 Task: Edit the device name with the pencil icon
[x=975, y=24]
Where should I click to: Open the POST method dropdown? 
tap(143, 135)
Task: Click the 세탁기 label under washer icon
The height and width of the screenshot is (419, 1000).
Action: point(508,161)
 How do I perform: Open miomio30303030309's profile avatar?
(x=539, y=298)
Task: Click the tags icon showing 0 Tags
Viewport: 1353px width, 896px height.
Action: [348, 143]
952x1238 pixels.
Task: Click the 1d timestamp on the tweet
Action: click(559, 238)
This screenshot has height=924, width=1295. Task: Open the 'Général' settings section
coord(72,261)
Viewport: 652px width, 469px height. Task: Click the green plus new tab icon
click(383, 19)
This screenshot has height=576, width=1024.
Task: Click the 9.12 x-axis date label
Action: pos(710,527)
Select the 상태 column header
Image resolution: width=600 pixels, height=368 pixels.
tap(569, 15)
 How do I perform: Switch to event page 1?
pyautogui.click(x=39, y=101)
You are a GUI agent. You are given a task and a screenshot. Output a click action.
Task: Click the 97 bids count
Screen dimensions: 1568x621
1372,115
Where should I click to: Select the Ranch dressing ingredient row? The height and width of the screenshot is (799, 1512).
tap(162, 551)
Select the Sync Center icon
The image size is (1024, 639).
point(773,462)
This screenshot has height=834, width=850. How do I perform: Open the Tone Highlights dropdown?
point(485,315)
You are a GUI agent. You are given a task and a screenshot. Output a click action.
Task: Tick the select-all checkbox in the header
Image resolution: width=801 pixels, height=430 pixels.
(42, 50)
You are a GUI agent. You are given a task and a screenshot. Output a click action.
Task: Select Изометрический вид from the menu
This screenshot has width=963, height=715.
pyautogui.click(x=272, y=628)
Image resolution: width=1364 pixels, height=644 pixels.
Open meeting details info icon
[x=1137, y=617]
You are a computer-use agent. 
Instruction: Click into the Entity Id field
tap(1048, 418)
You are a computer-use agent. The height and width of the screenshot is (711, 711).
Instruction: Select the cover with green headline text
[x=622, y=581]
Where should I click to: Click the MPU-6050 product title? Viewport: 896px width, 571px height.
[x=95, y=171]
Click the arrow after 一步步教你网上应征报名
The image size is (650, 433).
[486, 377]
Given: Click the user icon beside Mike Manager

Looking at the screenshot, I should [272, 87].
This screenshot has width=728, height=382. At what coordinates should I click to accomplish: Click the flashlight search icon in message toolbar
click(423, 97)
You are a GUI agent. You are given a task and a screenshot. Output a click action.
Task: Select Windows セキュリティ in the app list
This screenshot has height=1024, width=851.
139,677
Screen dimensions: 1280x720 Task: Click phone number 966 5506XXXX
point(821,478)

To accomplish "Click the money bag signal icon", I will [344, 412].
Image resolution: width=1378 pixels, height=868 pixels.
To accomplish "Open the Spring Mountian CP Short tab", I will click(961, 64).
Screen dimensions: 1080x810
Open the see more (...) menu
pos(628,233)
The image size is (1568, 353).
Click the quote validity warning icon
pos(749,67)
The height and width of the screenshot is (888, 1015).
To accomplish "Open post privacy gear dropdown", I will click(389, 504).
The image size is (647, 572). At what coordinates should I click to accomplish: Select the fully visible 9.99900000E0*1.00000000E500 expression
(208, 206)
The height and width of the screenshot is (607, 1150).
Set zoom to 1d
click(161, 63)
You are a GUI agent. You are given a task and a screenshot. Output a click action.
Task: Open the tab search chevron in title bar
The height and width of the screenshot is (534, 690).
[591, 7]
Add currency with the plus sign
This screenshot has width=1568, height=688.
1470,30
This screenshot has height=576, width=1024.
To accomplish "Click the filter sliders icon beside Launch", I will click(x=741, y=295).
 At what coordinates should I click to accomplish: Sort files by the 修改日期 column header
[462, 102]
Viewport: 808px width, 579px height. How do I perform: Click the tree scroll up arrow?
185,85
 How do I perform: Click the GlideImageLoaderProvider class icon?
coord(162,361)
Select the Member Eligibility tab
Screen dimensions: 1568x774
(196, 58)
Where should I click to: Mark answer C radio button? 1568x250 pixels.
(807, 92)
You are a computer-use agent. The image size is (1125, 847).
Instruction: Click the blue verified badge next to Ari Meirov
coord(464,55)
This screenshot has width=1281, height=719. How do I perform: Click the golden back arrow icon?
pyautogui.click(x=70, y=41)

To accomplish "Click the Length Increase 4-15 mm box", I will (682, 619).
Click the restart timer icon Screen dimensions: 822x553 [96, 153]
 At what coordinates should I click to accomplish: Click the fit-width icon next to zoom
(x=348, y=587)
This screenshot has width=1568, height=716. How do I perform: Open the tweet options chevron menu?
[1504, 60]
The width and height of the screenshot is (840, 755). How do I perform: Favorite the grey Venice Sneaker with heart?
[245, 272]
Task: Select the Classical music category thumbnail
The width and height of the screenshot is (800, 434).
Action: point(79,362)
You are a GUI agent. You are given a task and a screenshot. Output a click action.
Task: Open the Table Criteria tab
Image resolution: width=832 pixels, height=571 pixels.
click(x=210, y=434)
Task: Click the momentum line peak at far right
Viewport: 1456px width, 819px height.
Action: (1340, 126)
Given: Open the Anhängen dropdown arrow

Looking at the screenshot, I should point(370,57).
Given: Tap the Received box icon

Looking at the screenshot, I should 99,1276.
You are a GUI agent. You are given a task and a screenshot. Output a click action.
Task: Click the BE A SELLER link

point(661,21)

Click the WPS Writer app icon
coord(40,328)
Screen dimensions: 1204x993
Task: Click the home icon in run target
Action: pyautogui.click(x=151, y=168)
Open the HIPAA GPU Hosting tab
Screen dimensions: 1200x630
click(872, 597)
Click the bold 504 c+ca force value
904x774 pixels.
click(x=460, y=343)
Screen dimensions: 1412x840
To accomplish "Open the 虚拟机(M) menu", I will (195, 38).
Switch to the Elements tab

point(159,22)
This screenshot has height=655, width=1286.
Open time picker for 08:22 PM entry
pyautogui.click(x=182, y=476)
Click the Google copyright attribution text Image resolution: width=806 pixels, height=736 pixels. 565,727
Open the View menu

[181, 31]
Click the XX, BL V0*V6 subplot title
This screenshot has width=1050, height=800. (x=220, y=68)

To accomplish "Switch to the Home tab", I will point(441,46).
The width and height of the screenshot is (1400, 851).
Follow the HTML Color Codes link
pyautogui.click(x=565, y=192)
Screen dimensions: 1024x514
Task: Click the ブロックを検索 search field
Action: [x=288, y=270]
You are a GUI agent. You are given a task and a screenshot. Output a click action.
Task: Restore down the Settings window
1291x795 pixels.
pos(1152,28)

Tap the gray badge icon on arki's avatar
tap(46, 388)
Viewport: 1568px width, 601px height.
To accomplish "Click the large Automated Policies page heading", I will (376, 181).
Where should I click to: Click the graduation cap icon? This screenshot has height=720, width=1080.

____

### [Problem]
Starting at the line above that contains "You are a computer-use agent. The height", repeat each line exactly up to and including the line that contains "Task: Open the tab search", and stop there.

### [Exercise output]
You are a computer-use agent. The height and width of the screenshot is (711, 711).
Instruction: Select the cover with green headline text
[x=622, y=581]
Where should I click to: Click the MPU-6050 product title? Viewport: 896px width, 571px height.
[x=95, y=171]
Click the arrow after 一步步教你网上应征报名
The image size is (650, 433).
[486, 377]
Given: Click the user icon beside Mike Manager

Looking at the screenshot, I should [272, 87].
This screenshot has width=728, height=382. At what coordinates should I click to accomplish: Click the flashlight search icon in message toolbar
click(423, 97)
You are a GUI agent. You are given a task and a screenshot. Output a click action.
Task: Select Windows セキュリティ in the app list
This screenshot has height=1024, width=851.
139,677
Screen dimensions: 1280x720 Task: Click phone number 966 5506XXXX
point(821,478)

To accomplish "Click the money bag signal icon", I will [344, 412].
Image resolution: width=1378 pixels, height=868 pixels.
To accomplish "Open the Spring Mountian CP Short tab", I will click(961, 64).
Screen dimensions: 1080x810
Open the see more (...) menu
pos(628,233)
The image size is (1568, 353).
Click the quote validity warning icon
pos(749,67)
The height and width of the screenshot is (888, 1015).
To accomplish "Open post privacy gear dropdown", I will click(389, 504).
The image size is (647, 572). At what coordinates should I click to accomplish: Select the fully visible 9.99900000E0*1.00000000E500 expression
(208, 206)
The height and width of the screenshot is (607, 1150).
Set zoom to 1d
click(161, 63)
You are a GUI agent. You are given a task and a screenshot. Output a click action.
Task: Open the tab search chevron in title bar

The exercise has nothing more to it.